* **WHAT YOU NEED TO DO**
Whenever a line in the entries below contains "computer", copy that line.

### DATA FOR REVIEW

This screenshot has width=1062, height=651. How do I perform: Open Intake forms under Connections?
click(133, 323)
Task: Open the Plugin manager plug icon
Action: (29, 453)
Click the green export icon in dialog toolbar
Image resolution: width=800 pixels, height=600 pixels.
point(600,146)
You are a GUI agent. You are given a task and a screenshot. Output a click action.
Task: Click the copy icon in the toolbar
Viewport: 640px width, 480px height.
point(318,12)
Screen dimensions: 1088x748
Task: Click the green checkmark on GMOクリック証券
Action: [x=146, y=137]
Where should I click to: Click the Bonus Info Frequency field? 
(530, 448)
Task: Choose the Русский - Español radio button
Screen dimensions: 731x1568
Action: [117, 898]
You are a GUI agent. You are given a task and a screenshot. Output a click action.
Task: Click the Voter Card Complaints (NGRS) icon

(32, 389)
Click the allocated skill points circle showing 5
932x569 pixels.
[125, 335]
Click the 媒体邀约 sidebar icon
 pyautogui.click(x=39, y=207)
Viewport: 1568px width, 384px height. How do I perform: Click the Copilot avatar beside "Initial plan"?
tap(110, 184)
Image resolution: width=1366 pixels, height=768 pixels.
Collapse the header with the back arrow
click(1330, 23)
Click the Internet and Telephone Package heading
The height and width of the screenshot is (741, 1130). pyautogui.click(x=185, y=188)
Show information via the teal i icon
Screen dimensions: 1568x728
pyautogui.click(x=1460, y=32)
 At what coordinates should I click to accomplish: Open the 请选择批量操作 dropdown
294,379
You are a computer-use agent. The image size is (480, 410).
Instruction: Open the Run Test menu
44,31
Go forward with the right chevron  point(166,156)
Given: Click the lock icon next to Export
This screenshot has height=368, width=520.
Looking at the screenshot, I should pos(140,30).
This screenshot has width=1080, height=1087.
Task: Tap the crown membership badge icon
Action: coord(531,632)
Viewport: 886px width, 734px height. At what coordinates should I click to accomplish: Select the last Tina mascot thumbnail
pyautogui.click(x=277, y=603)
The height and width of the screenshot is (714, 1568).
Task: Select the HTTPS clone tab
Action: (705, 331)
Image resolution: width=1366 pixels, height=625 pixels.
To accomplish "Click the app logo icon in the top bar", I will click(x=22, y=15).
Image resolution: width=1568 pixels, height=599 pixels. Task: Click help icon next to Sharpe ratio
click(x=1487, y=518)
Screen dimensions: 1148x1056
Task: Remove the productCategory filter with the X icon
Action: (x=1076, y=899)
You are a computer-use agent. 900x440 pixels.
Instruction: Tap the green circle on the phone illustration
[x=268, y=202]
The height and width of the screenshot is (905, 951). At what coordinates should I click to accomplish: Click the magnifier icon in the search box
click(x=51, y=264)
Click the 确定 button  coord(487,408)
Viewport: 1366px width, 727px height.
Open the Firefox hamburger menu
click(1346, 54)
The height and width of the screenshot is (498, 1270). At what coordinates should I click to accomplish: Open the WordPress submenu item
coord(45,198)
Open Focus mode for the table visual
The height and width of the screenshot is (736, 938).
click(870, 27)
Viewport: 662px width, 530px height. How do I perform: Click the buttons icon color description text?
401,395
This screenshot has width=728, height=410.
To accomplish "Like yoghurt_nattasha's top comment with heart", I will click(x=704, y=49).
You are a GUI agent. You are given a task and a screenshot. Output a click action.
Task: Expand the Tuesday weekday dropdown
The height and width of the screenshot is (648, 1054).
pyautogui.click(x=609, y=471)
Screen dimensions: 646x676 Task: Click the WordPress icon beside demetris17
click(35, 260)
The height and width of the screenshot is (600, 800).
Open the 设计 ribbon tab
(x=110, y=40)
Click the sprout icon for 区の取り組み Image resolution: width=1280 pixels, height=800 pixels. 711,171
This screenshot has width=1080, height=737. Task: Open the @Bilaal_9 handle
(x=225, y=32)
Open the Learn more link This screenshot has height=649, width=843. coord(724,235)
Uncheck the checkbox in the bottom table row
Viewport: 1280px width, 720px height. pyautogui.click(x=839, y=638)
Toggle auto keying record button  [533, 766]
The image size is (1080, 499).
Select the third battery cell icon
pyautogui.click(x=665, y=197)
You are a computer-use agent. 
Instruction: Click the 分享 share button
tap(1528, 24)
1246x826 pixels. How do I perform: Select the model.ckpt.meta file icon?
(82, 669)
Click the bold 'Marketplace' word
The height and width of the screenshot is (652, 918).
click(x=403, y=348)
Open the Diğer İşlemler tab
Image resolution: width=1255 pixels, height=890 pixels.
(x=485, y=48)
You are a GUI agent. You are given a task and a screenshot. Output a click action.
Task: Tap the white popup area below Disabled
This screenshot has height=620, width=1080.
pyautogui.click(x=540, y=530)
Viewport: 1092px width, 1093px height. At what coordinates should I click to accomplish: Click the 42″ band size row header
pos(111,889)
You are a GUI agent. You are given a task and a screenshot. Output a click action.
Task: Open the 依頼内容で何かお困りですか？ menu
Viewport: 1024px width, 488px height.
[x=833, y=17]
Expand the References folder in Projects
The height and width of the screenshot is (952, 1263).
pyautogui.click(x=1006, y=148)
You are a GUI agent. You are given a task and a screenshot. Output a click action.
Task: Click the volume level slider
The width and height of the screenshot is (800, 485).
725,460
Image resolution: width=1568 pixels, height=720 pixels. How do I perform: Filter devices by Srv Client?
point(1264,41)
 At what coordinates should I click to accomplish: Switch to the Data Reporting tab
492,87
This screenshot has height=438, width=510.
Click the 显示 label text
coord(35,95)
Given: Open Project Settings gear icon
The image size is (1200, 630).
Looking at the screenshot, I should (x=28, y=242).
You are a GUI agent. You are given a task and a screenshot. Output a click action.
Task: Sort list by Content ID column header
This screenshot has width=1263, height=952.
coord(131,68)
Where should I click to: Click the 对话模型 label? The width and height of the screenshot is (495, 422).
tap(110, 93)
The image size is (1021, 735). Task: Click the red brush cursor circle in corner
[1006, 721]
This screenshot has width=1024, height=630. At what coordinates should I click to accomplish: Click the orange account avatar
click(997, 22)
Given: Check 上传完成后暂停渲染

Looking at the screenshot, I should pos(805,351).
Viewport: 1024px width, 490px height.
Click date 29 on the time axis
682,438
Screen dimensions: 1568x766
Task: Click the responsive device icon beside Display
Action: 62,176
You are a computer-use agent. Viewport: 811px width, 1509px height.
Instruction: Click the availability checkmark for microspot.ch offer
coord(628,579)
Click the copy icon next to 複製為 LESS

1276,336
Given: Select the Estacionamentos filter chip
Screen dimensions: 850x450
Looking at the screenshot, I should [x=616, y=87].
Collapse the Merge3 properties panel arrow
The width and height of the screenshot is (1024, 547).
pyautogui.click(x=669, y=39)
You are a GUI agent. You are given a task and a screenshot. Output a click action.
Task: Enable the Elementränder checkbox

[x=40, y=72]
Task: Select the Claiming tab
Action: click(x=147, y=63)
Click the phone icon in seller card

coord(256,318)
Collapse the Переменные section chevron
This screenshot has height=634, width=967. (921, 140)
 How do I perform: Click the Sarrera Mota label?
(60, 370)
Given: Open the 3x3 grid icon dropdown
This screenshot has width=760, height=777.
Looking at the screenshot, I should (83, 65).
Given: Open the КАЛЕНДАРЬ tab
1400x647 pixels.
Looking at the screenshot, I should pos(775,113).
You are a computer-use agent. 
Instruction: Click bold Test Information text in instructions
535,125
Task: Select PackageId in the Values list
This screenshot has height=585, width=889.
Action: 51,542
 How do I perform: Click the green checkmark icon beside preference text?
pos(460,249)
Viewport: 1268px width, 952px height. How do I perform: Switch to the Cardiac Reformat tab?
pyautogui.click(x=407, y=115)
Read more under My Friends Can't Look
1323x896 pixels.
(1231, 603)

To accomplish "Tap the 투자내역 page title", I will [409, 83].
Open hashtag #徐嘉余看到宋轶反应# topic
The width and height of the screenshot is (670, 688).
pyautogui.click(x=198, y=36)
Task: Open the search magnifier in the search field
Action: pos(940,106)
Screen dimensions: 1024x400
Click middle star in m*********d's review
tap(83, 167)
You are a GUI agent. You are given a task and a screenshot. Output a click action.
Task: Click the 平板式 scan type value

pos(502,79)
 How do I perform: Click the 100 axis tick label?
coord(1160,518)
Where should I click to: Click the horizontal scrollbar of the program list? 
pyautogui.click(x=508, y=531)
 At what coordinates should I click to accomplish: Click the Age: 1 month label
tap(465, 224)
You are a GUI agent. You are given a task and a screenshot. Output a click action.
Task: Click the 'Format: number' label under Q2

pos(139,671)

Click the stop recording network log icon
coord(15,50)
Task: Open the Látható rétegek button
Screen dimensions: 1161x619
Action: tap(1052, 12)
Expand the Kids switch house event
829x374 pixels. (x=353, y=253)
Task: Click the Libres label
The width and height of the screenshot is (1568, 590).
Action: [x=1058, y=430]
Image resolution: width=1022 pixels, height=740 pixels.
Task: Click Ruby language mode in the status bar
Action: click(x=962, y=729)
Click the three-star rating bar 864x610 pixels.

######

* **OUTPUT OF THE TASK**
You are a computer-use agent. The image size is (480, 410).
You are a computer-use agent. 900x440 pixels.
You are a computer-use agent. 
You are a computer-use agent. Viewport: 811px width, 1509px height.
You are a computer-use agent. 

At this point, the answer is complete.